I want to quote further from On Leadership, the little book from Prof. James March’s lectures I plundered in my previous post. For many years, Prof. March taught a course on organizational leadership at Stanford using four textbooks: War and Peace by Tolstoy, Don Quixote by Cervantes, Othello by Shakespeare, and Saint Joan by G. B. Shaw. The following argument was mostly developed in a lecture that drew from Don Quixote, although with an interesting digression about the Norse saga of Olav Trygvason (Olav was, apparently, a warrior who enjoyed fighting and killing his enemies very much).
Leadership and leaders are generally justified and understood in instrumental terms. Leaders evaluate themselves, are evaluated, and are (to some extent) compensated in terms of their contributions to organizational outcomes. At the same time, it is frequently noted that there are pleasures associated with the processes of leadership: the glories of position, the joys of commitment, the excitements of influence, the exhilaration of conflict and danger. These pleasures are, to a substantial extent, independent of their outcomes. […]

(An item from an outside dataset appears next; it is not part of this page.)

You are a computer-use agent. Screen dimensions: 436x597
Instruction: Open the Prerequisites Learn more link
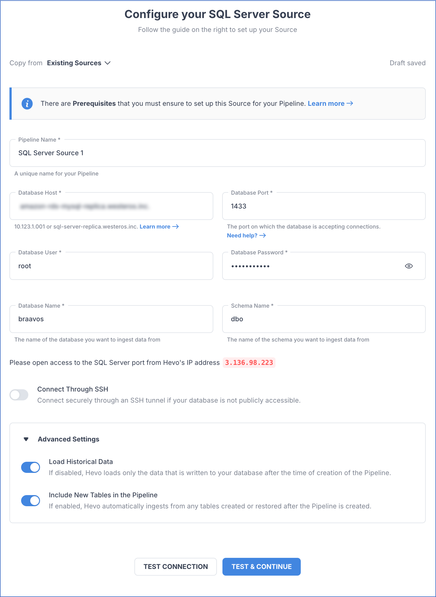point(326,104)
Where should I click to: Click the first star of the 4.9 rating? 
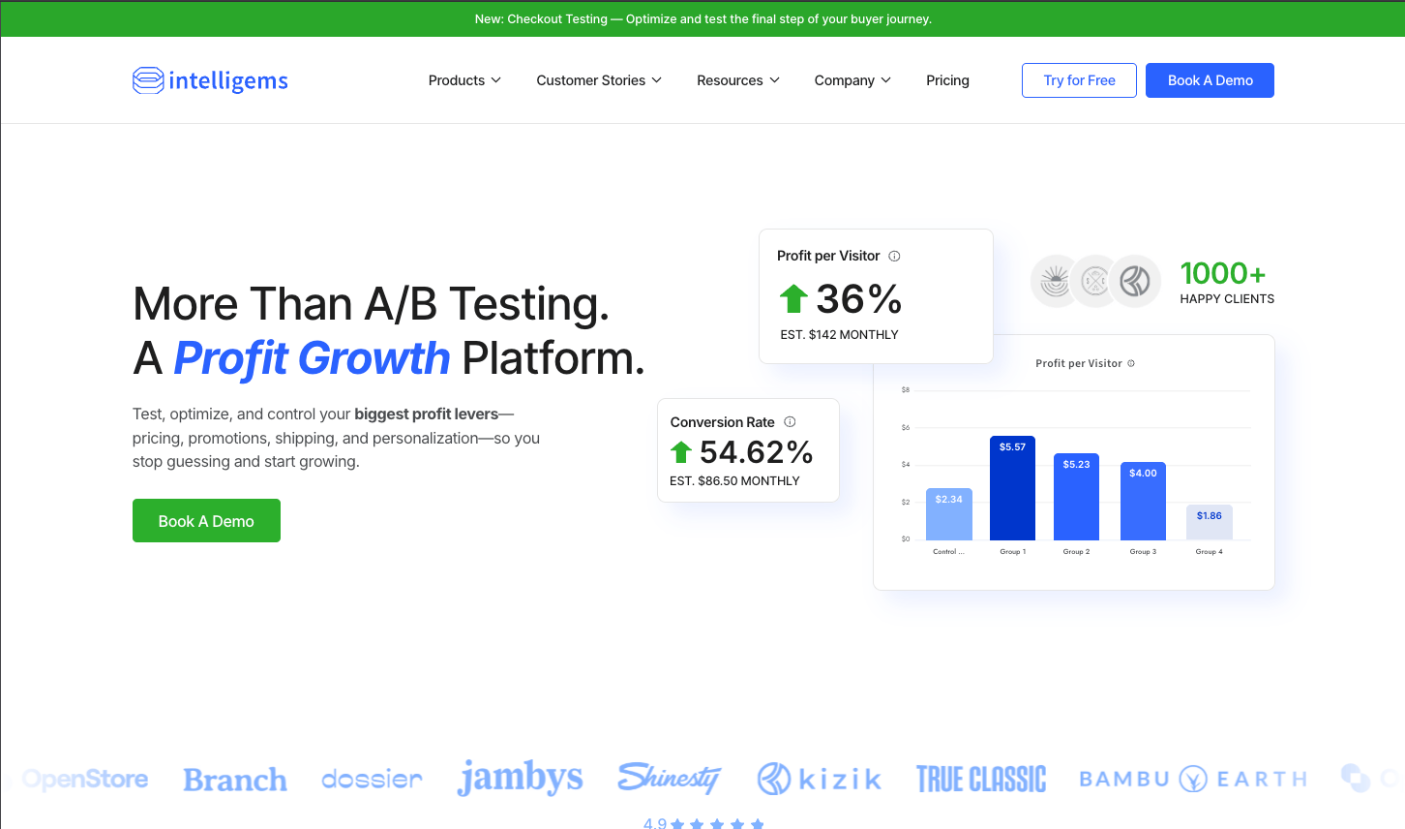pyautogui.click(x=677, y=824)
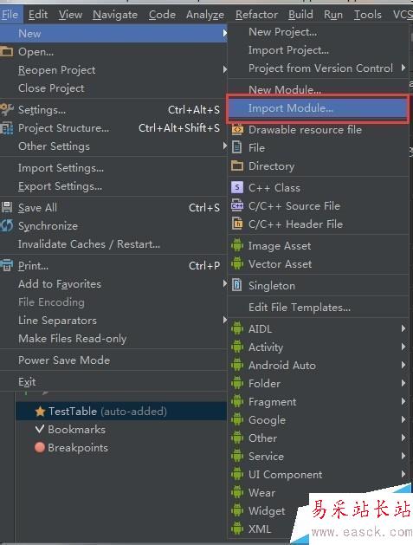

Leadership offers several types of pleasures:
- The pleasure of becoming a leader, as regards both promotion and success in competition for the post.
- The pleasures connected with the role (chairing meetings, being the source of approval, giving orders, taking decisions, receiving delegations, granting favors, managing crises), with being in the thick of the action (knowing what is going on better than other people, seeing the underside of cards, experiencing the theatrical buzz of meetings or negotiations), with an exciting life, and with the self-confidence derived from the value that people attach to the time and attention of a leader.
- The pleasure of being recognized as a leader, connected with the confirmation of a prestigious status, with a flashy business card, with fame, deference (one becomes wise, sensible, clever, sexy), and treats (money, perks, first-class plane tickets).
It is often, therefore, easier to understand certain aspects of leaders’ behaviors by focusing on the pleasures that they can gain from their actions rather than on the consequences they achieve.
We are ambivalent about the importance of the pleasures of action, criticizing not only those who forget their long run goals and live “without a care for tomorrow”, but also those who only think in the long term and sacrifice all the pleasures of existence for a pot of gold at the end of the rainbow. […]
Throwing oneself into a role gives three types of esthetic pleasure. First, the direct experience of the joys inherent to our situation – the intoxication of power, the exaltation of being in love, the sensual pleasure of feeling alive. Second, the irony derived from enjoying the derisory aspect of this role, the fundamental ridiculousness of all our own pretensions. And, third, the affirmation, appreciation, and acceptance of our role. While being conscious of the limits and absurdities of our position, we discover its beauty and take on our responsibilities, our loves, and our life.